Resource identifiers

Digital Object Identifiers

Digital Object Identifiers (DOIs) are persistent identifiers which can be used to consistently and accurately reference digital objects and/or content. The DOIs provide a way for the ADS resources to be cited in a similar fashion to traditional scholarly materials. More information on DOIs at the ADS can be found on our help page.

Citing this DOI

The updated Crossref DOI Display guidelines recommend that DOIs should be displayed in the following format:

https://doi.org/10.5284/1000296
Sample Citation for this DOI

Essex County Council Field Archaeology Unit (2008) Lodge Farm, St Osyth, Essex [data-set]. York: Archaeology Data Service [distributor] https://doi.org/10.5284/1000296

Essex County Council Field Archaeology Unit logo

Introduction

Photograph of excavations at Lodge Farm, St Osyth

An archaeological excavation was carried out in advance of mineral extraction and the construction of an agricultural reservoir at Lodge Farm, St Osyth Essex from May 2000 to February 2003. The archaeological work was undertaken by Essex County Council Field Archaeology Unit and was financed by Sewells Reservoir Construction Ltd, Essex County Council and English Heritage via the Aggregates Levy Sustainability Fund.

The main findings were a previously unknown causewayed enclosure, a pond barrow, Late Neolithic / Early Bronze Age ring-ditches, a Middle Bronze Age ring-ditch group, a Middle Iron Age settlement, Middle/Late Iron Age and Roman enclosures and trackways, Early Saxon pits and a medieval farmstead.

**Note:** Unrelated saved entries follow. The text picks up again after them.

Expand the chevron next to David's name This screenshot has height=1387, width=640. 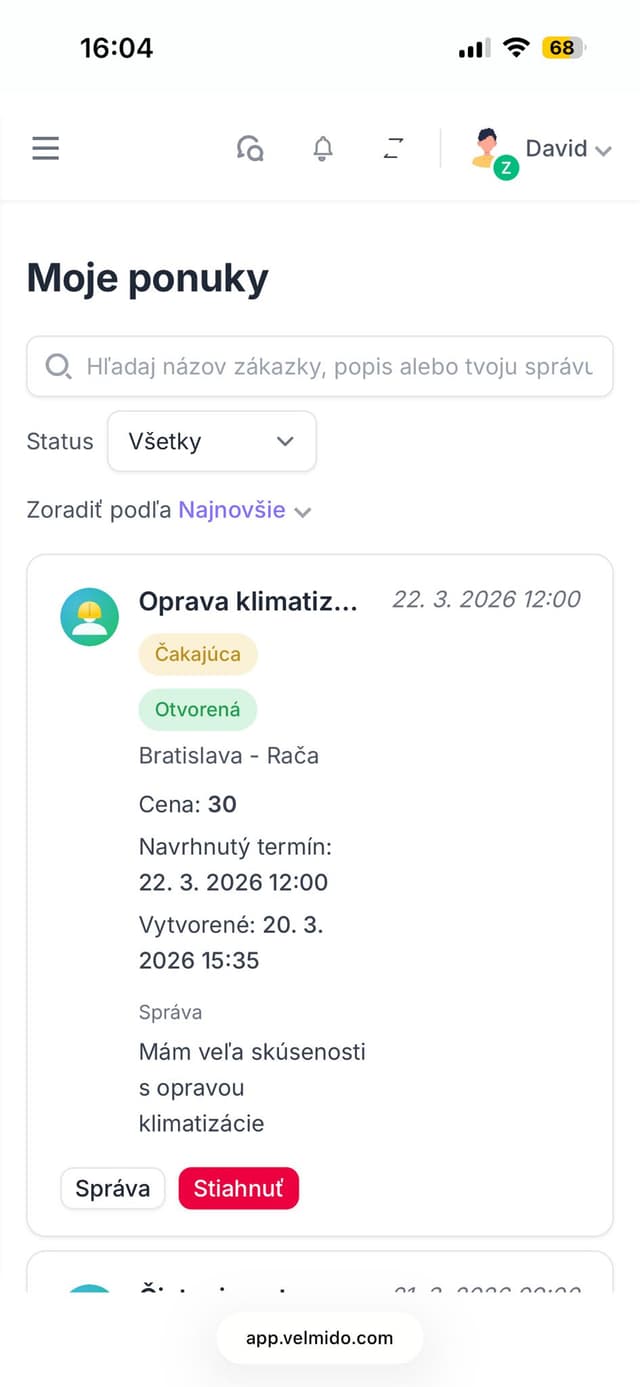(605, 149)
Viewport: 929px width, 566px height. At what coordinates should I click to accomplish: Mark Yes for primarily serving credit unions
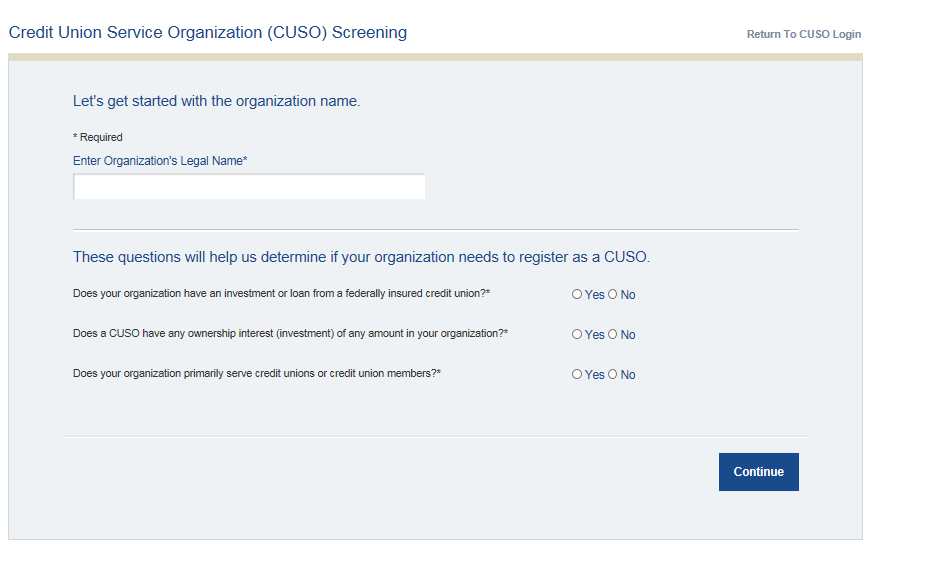coord(577,375)
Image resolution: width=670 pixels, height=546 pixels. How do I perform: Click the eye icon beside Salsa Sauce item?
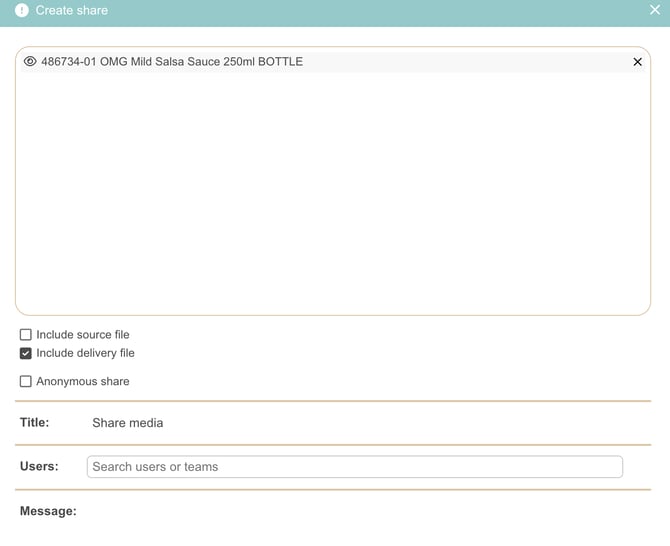[x=30, y=62]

Cropmark evidence suggests that the causewayed enclosure lay alongside a small cursus. More than 100 Early Neolithic pits were present within the interior of the causewayed enclosure. In some of these pits were large groups of worked flint and pottery in the Mildenhall style of the Early Neolithic. Radiocarbon dating revealed that the associated Early Neolithic activity was of short duration and took place in either c. 3640 cal BC or 3550 cal BC. The pond barrow appears to have been used as a pyre site and was accompanied by cremation burials in Collared Urns. The Middle Bronze Age features comprised cremation burials in Bucket Urns and twenty-two small ring-ditches. The Middle Iron Age features overlay these earlier monuments and consisted of round-houses and post-built structures centred on a T-junction of ditched trackways.

Users of the Lodge Farm archive may like to note that the radiocarbon dates from this project can be found in the Archaeological Site Index to Radiocarbon Dates from Great Britain and Ireland hosted by the ADS.

A detailed account of the prehistoric remains from Lodge Farm can be found in the following publication:

Germany, M. 2007: Neolithic and Bronze Age Monuments and Middle Iron Age settlement at Lodge Farm, St Osyth, Essex: Excavations 2000-3. East Anglian Archaeology 117.